[PATCH] KVM: arm64: Only save S1PIE registers when dirty

From: Mark Brown
Date: Fri Mar 01 2024 - 13:24:52 EST


Currently we save the S1PIE registers every time we exit the guest but
the expected usage pattern for these registers is that they will be
written to very infrequently, likely once during initialisation and then
never updated again. This means that most likely most of our saves of
these registers are redundant. Let's avoid these redundant saves by
enabling fine grained write traps for the EL0 and EL1 PIE registers when
switching to the guest and only saving if a write happened.

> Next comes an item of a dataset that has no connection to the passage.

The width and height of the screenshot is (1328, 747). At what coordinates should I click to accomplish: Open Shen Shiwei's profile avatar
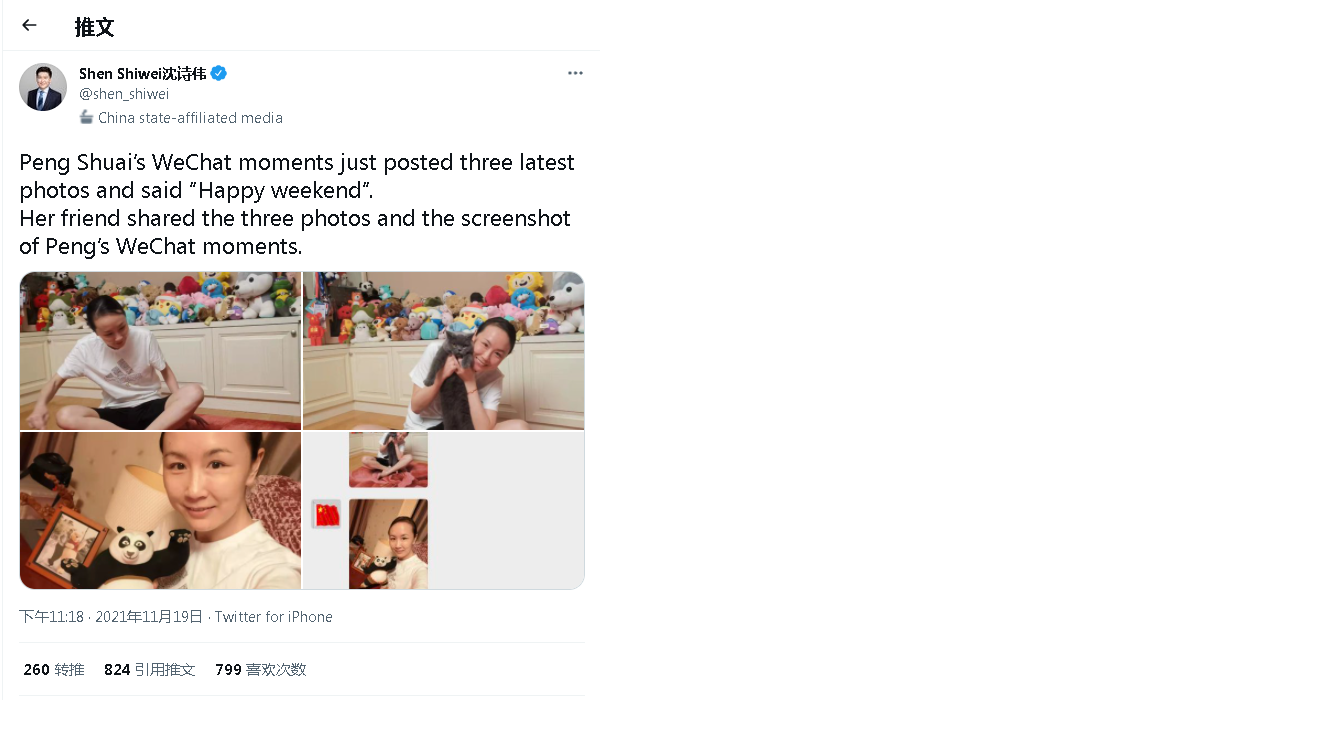[x=43, y=87]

We track if the registers have been written by storing a mask of bits
for HFGWTR_EL2, we may be able to use the same approach for other
registers with similar access patterns. We assume that it is likely
that both registers will be written in quick succession and mark both
PIR_EL1 and PIRE0_EL1 as dirty if either is written in order to minimise
overhead.

This will have a negative performance impact if guests do start updating
these registers frequently but since the PIE indexes have a wide impact
on the page tables it seems likely that this will not be the case.

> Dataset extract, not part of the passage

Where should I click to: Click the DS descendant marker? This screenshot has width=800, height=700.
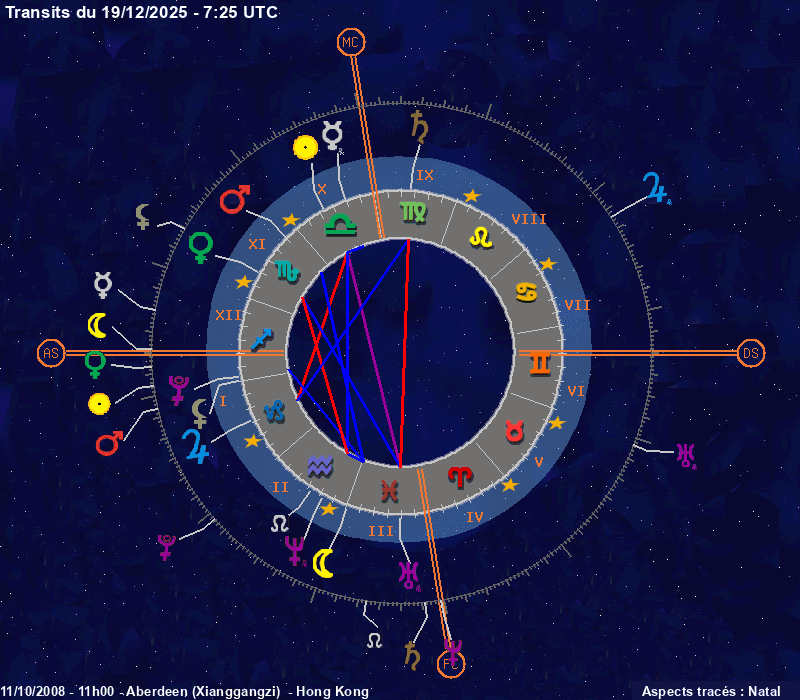point(751,353)

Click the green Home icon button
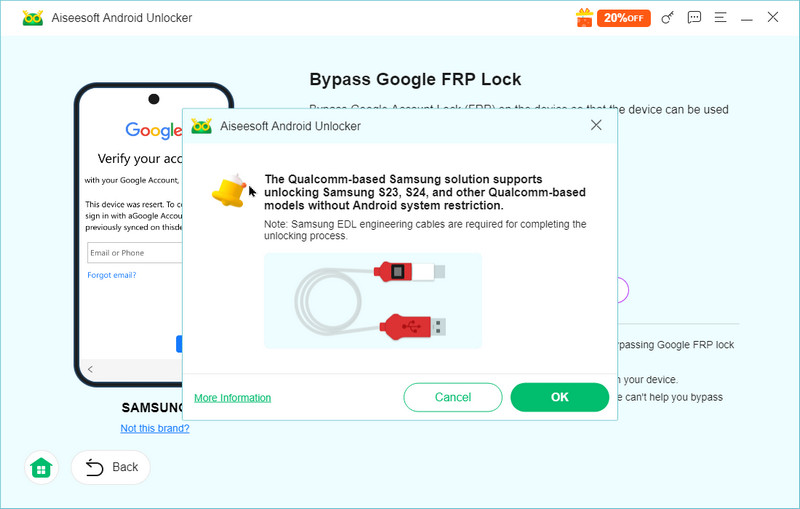pyautogui.click(x=41, y=467)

We do not need to check for FGT support since it is mandatory for
systems with PIE.

Signed-off-by: Mark Brown <broonie@xxxxxxxxxx>
---
I don't have a good sense if this is a good idea or not, or if this is a
desirable implementation of the concept - the patch is based on some
concerns about the cost of the system register context switching. We
should be able to do something similar for some of the other registers.
---
arch/arm64/include/asm/kvm_host.h | 37 ++++++++++++++++++++++++++++++
arch/arm64/kvm/hyp/include/hyp/switch.h | 36 +++++++++++++++++++++++++++++
arch/arm64/kvm/hyp/include/hyp/sysreg-sr.h | 6 ++++-
3 files changed, 78 insertions(+), 1 deletion(-)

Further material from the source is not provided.